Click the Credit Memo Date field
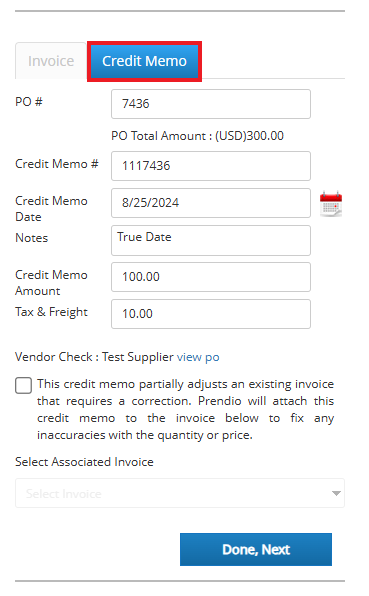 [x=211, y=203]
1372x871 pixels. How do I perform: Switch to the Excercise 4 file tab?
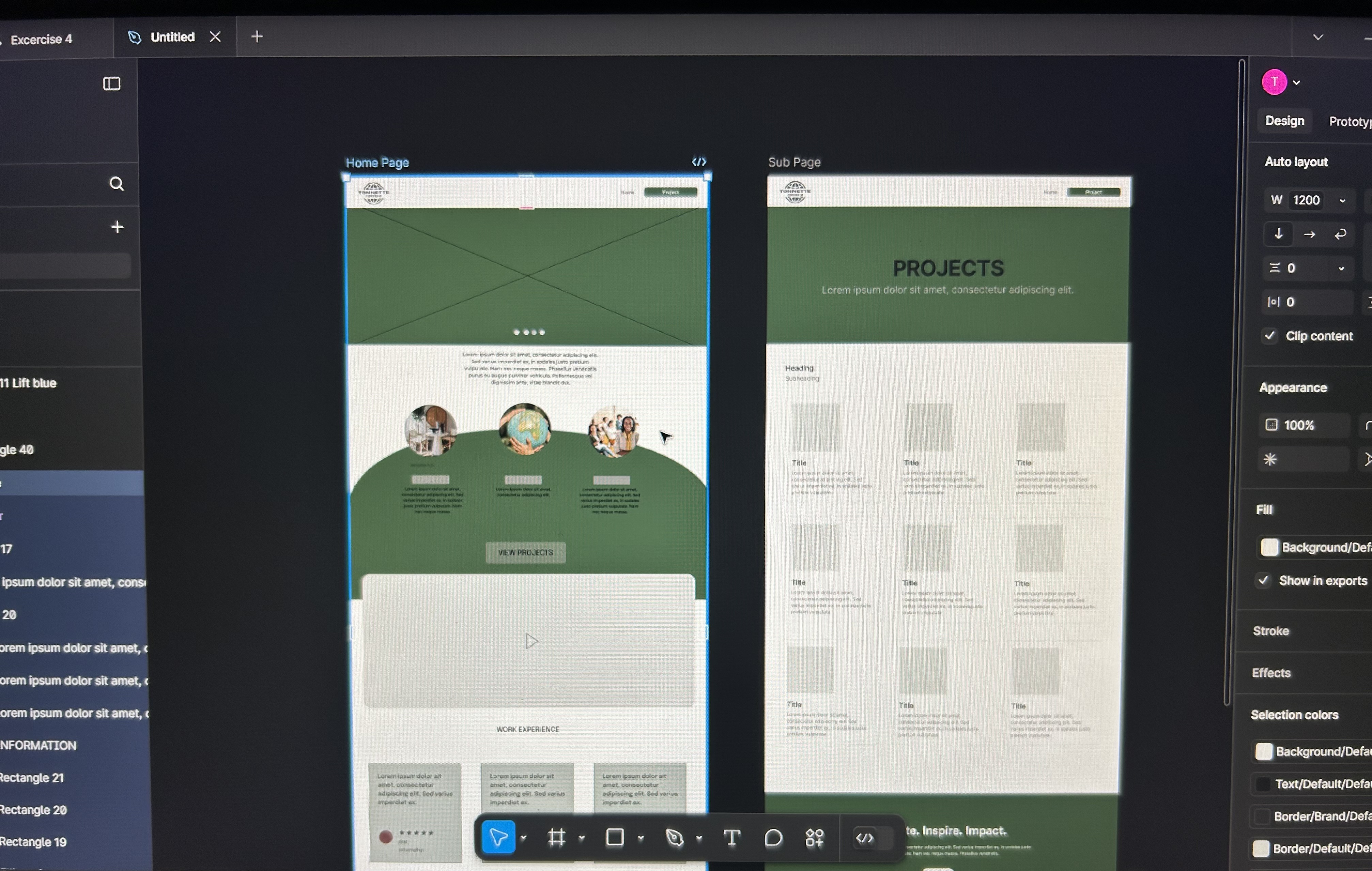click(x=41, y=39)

...

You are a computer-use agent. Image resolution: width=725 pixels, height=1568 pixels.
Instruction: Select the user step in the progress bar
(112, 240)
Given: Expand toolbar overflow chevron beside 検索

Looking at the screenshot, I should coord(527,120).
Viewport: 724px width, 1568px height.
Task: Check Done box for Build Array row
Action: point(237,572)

* [WRITTEN INSTRUCTION]: Copy the rows between the line containing "Given: Expand toolbar" and the line containing "Action: point(237,572)", inclusive, without changing anything.

* [WRITTEN ANSWER]:
Given: Expand toolbar overflow chevron beside 検索

Looking at the screenshot, I should coord(527,120).
Viewport: 724px width, 1568px height.
Task: Check Done box for Build Array row
Action: point(237,572)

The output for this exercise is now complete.